Malaysia is on an economic rebound, thanks to the relaxation of COVID – 19 restrictions and the resumption of daily life and economic activities, said economists.
They pointed to Bank Negara Malaysia’s (BNM) announcement last Friday that the gross domestic product (GDP) grew by 8.7% last year – the highest annual growth rate posted by the country in the past 22 years after the 8.9% recorded in 2000.
Sunway University economics professor Dr Yeah Kim Leng said from the demand side, strong private consumption, which expanded by 11.3%, was the main driver of growth, accounting for 6.8 percentage points of the 8.7% growth last year.
“The major relaxation of COVID – 19 restrictions and the release of pent – up consumer demand amid the resumption of daily life and economic activities contributed significantly to domestic demand-led GDP growth last year.
“Strong exports and accompanying imports also played a part in sustaining job and wage growth as evidenced by the sturdy 8.1% expansion in manufacturing, although it eased from the 9.5% chalked up in 2021.
“Although the agricultural sector expanded marginally to 0.1% last year from -0.2% in the previous year, the positive growth in all sectors of the economy also contributed to the sterling growth performance,” he told theSun.
Yeah said the economy rebounded in 2022 to above its potential growth of 5%-6%, following a moderate growth of 3.1% in 2021.
“The GDP this year is projected to be low due to considerable downside risks, especially a sharper-than-expected global slowdown that could tilt growth to between 3% and 4%.”
To keep our GDP at a sustainable level, the government should focus on addressing immediate challenges such as the shortage of foreign workers, he added.
“The government should also tackle issues such as the high living costs faced by low-income groups, rationalise subsidies while maintaining prudent and efficient spending, and enhance good governance and the delivery of efficient government services. These can strengthen the confidence of investors in the country.
“To accelerate growth, there should be a steady focus on attracting high-quality investments, boosting supplies of skilled labour, raising SME productivity and competitiveness, and fast-tracking digitalisation and technology adoption in all industries. These will help the country move up the value chain, and are just some of the strategies required to restructure the economy and raise the country’s growth potential and international competitiveness,” he said.
Universiti Utara Malaysia professor of economics Dr K Kuperan Viswanathan said political stability is important for continued growth and to attract sound and sustainable green foreign direct investments.
“Concentrating on policies that emphasise greater equity and efficiency in the economy, and promoting greater fiscal prudence and effective governance will ensure stable growth. We should continue to invest in infrastructure and good education. It will be the best blueprint for Malaysia’s future growth,” he said.
Kuperan said BNM is not likely to raise the overnight policy rate (OPR) as inflation is under control. “Any rise in the OPR will constrain economic growth.

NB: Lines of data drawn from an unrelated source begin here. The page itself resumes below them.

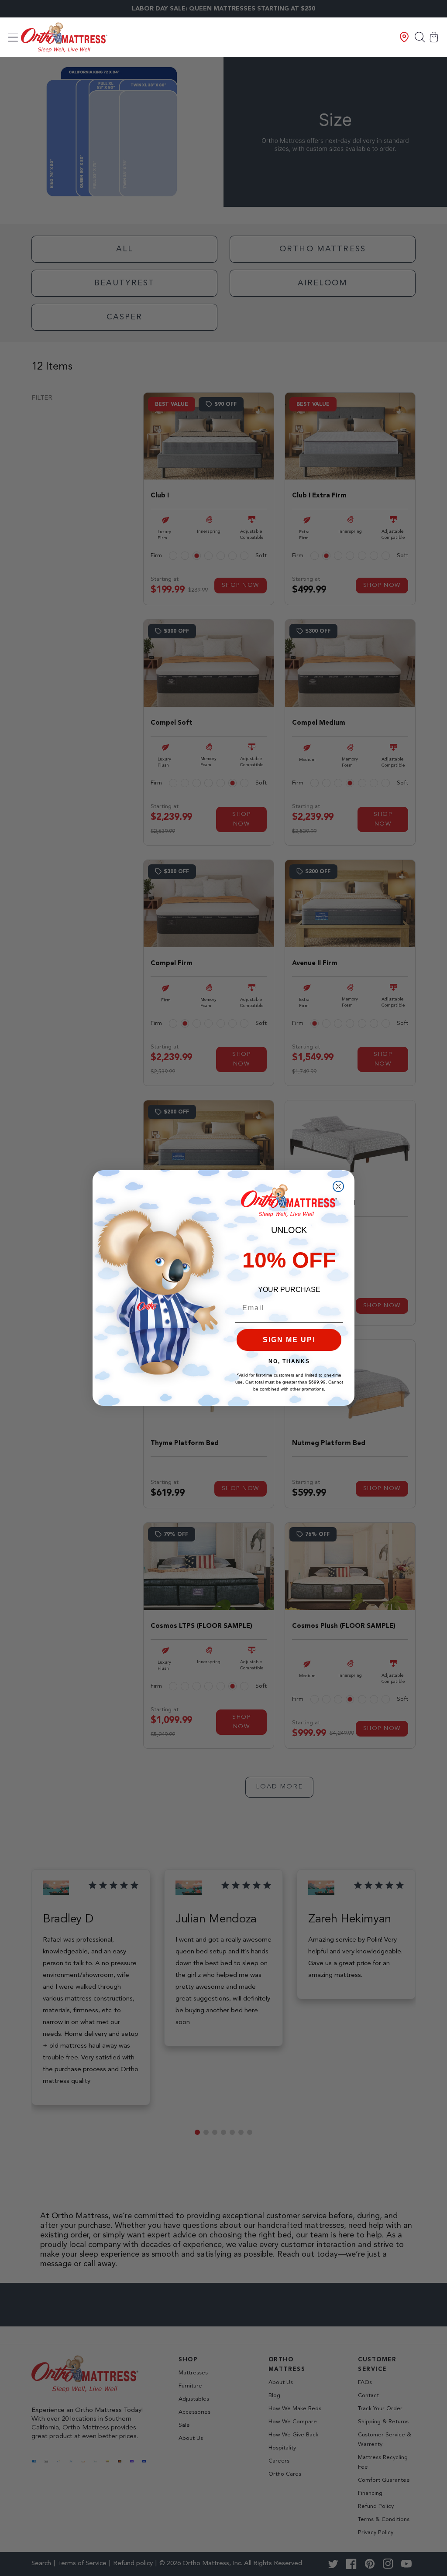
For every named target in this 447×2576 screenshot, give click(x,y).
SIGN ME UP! (289, 1339)
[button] (13, 37)
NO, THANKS (289, 1361)
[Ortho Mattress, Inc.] (64, 37)
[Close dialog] (338, 1186)
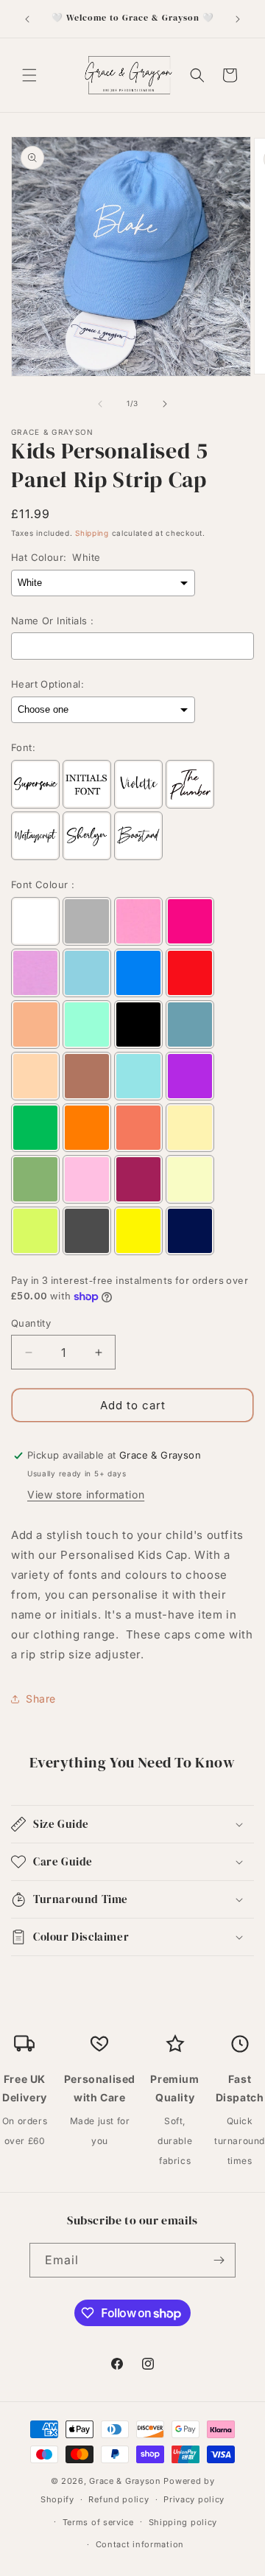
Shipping (92, 532)
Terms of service (98, 2522)
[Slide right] (165, 404)
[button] (29, 75)
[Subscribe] (218, 2260)
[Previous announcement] (27, 19)
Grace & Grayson (125, 2481)
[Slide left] (100, 404)
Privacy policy (194, 2499)
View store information (85, 1494)
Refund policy (118, 2499)
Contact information (140, 2544)
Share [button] (41, 1698)
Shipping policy (183, 2522)
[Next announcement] (238, 19)
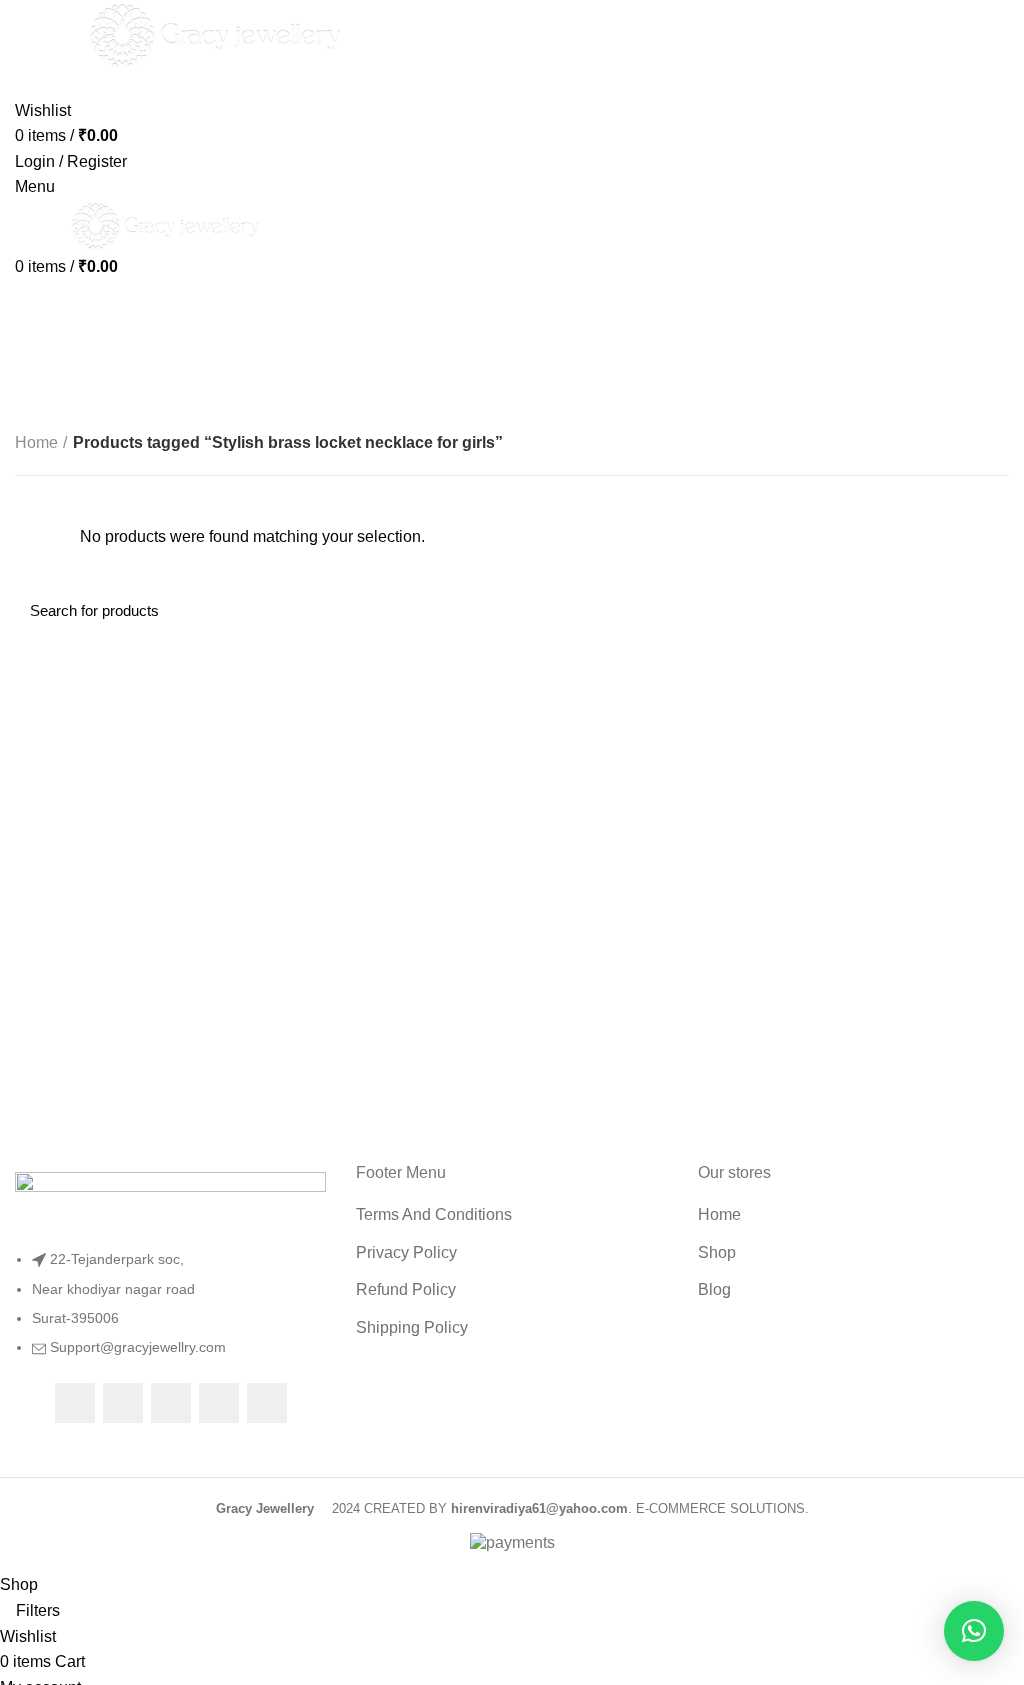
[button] (974, 1631)
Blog (714, 1289)
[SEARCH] (982, 610)
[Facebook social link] (75, 1403)
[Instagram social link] (171, 1403)
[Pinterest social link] (267, 1403)
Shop (717, 1252)
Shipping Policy (412, 1327)
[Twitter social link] (123, 1403)
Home (36, 442)
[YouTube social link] (219, 1403)
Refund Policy (406, 1289)
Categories (71, 353)
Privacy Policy (406, 1252)
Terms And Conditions (434, 1214)
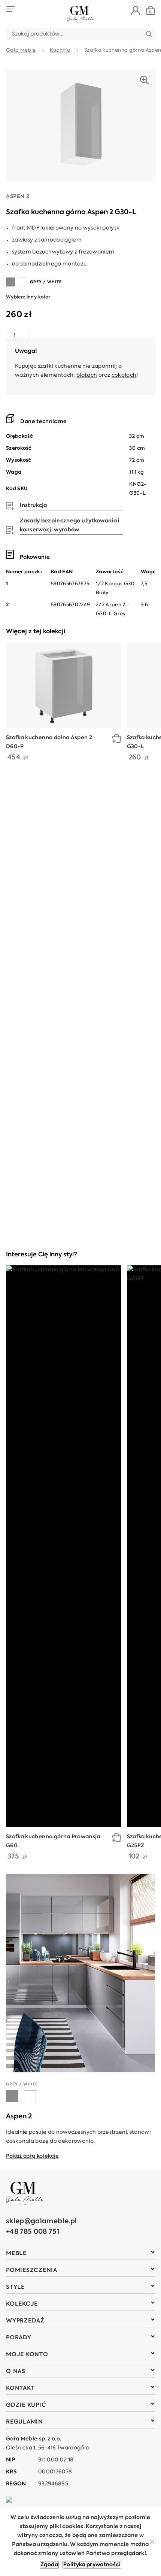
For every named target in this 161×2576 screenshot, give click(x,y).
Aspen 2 (17, 196)
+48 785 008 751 (32, 2231)
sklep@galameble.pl (41, 2221)
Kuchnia (60, 50)
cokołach (124, 375)
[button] (116, 740)
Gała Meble (21, 50)
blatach (86, 375)
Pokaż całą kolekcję (32, 2156)
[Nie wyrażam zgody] (151, 2541)
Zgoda (49, 2564)
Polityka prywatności (92, 2564)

It is a trade-off between lower inflation and higher economic growth. It is more important for the government to keep inflation in check because its effects are more damaging on the masses and the poor in particular.”
Last month, BNM maintained the OPR at 2.75% during its first meeting after raising the rate by 25 basis points four times last year from 2.5%. The last hike was to increase the OPR to 2.75% in November last year.
BNM said the decision not to raise the OPR for a fifth time was to allow it to assess the impact of the past cumulative OPR adjustments, given the lagging effects of monetary policy on the economy.